- _TASK PROMPT_
Continue the Bioperl-l thread on indexed fastq files from the point where it stops.

[Bioperl-l] indexed fastq files

Fri Feb 26 07:20:27 UTC 2010

Hi all, would it be fine if I add an offset option to get this seek() to work?
Bio/Index/AbstractSeq.pm:131

sub fetch {
	my( $self, $id, $db_file_offset ) = @_;
	my $db = $self->db();
	my $seq;

	if (my $rec = $db->{ $id }) {
		my ($file, $begin) = $self->unpack_record( $rec );

		# Get the (possibly cached) SeqIO object
		my $seqio = $self->_get_SeqIO_object( $file );
		my $fh = $seqio->_fh();

		# move to start of record
		# $begin-- if( $^O =~ /mswin/i); # workaround for Win DB_File bug
		$begin-- if(defined($db_file_offset)); # avilella 20100224
		seek($fh, $begin, 0);

		$seq = $seqio->next_seq();	
	}

	# we essentially assumme that the primary_id for the database
	# is the display_id
	if (ref($seq) && $seq->isa('Bio::PrimarySeqI') &&
		 $seq->primary_id =~ /^\D+$/) {
		$seq->primary_id( $seq->display_id() );
	}
	return $seq;
}

On Wed, Feb 24, 2010 at 11:45 AM, Albert Vilella <avilella at gmail.com> wrote:
> BTW, I should mention that my index file was created with this options
> on the same linux system:
>
> my $db  = Bio::Index::Fastq->new(-filename => $fastafile,
> -dbm_package=>'DB_File');
>
> So it looks more like DB_File dependent than "Win DB_File"...
>
> On Wed, Feb 24, 2010 at 11:32 AM, Albert Vilella <avilella at gmail.com> wrote:
>> Hi Chris,
>>
>> I am finding that Bio::Index::Fastq seek is chopping off the first
>> character of the fastq entry. I'm on Linux using bioperl-1.6.1 and
>> debugged the problem to this point in AbstractSeq.pm:143, where there
>> is this funny commented line:
>>
>>                # $begin-- if( $^O =~ /mswin/i); # workaround for Win DB_File bug
>>                seek($fh, $begin, 0);
>>
>> If I apply this $begin--, everything works fine, but I am not using
>> windows, I am on a Linux cluster.

[Saved data entries]

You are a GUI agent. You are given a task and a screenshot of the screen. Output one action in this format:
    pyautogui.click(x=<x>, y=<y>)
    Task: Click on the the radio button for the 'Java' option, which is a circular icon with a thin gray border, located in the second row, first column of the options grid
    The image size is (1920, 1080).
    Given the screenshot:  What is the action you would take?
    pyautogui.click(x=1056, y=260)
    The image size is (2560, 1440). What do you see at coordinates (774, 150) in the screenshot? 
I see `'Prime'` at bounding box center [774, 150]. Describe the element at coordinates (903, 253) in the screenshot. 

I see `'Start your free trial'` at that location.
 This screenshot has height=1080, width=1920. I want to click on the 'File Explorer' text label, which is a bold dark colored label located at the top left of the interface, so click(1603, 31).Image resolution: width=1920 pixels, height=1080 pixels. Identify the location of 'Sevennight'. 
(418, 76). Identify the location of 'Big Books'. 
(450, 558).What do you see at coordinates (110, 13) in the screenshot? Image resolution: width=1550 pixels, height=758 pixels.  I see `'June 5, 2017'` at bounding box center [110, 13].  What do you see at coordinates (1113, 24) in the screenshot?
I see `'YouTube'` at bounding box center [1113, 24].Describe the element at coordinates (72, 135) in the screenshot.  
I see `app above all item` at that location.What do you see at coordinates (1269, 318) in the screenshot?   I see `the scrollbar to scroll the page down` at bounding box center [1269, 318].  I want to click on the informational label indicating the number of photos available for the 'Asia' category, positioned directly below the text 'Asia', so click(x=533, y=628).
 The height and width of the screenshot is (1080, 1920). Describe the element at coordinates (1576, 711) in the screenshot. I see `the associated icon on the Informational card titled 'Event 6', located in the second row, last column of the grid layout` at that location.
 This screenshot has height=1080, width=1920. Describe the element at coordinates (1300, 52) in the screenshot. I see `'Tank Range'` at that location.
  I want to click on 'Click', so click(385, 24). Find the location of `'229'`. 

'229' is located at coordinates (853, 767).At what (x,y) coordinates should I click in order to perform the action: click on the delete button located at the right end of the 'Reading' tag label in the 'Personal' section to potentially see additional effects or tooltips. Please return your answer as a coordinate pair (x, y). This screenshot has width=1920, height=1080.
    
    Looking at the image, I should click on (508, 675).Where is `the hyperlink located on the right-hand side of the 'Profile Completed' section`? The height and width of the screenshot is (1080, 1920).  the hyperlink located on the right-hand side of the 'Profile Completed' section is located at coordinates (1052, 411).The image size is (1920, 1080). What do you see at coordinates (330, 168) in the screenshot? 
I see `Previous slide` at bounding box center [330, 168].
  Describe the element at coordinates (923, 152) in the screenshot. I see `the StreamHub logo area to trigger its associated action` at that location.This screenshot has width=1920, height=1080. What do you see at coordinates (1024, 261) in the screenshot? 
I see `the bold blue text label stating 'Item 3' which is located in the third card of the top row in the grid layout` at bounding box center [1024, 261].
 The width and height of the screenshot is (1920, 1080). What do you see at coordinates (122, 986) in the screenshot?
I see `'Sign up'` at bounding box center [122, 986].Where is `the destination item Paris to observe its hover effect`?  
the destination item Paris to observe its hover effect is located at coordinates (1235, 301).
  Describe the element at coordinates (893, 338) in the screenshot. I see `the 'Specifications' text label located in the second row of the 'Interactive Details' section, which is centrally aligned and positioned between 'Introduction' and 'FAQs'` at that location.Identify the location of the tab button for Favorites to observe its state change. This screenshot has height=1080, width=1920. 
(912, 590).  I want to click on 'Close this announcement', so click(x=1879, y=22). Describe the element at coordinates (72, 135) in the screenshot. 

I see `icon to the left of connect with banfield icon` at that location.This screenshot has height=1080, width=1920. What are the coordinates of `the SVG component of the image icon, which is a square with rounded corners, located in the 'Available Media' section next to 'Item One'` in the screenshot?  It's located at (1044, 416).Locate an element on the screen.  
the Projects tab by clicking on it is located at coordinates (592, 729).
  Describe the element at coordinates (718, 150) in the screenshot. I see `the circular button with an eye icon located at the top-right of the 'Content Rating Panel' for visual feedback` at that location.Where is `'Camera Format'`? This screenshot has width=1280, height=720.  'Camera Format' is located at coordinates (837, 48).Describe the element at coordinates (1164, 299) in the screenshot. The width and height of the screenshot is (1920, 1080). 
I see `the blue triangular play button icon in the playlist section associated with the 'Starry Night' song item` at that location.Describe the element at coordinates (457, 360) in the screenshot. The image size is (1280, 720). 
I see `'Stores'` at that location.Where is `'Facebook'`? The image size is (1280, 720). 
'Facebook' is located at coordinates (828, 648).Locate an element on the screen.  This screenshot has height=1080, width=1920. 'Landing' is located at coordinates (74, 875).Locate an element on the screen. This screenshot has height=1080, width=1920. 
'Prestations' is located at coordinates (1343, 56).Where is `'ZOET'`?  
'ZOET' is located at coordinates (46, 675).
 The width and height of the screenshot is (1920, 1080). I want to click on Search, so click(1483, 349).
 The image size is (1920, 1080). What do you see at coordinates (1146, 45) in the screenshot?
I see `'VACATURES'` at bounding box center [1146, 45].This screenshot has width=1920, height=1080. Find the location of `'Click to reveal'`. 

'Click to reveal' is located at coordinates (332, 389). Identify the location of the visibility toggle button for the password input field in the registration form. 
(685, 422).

- _ANSWER TO THE PROBLEM_
>>
>> Any ideas why this was tagged as a "Win DB_File bug"?
>>
>> Cheers,
>>
>> Albert.
>>
>> On Mon, Jan 4, 2010 at 9:59 PM, Chris Fields <cjfields at illinois.edu> wrote:
>>> Bio::Index::Fastq, maybe?  To tell the truth, I haven't tried it since we refactored FASTQ parsing, so let us know if it doesn't work.
>>>
>>> chris
>>>
>>> On Jan 4, 2010, at 2:00 PM, Albert Vilella wrote:
>>>
>>>> Hi all,
>>>>
>>>> What is the best way to index fastq files, so that once clustered, I
>>>> can provide a list of seq_ids and get
>>>> them back in fastq format from the indexed db?
>>>>
>>>> Cheers,
>>>>
>>>> Albert.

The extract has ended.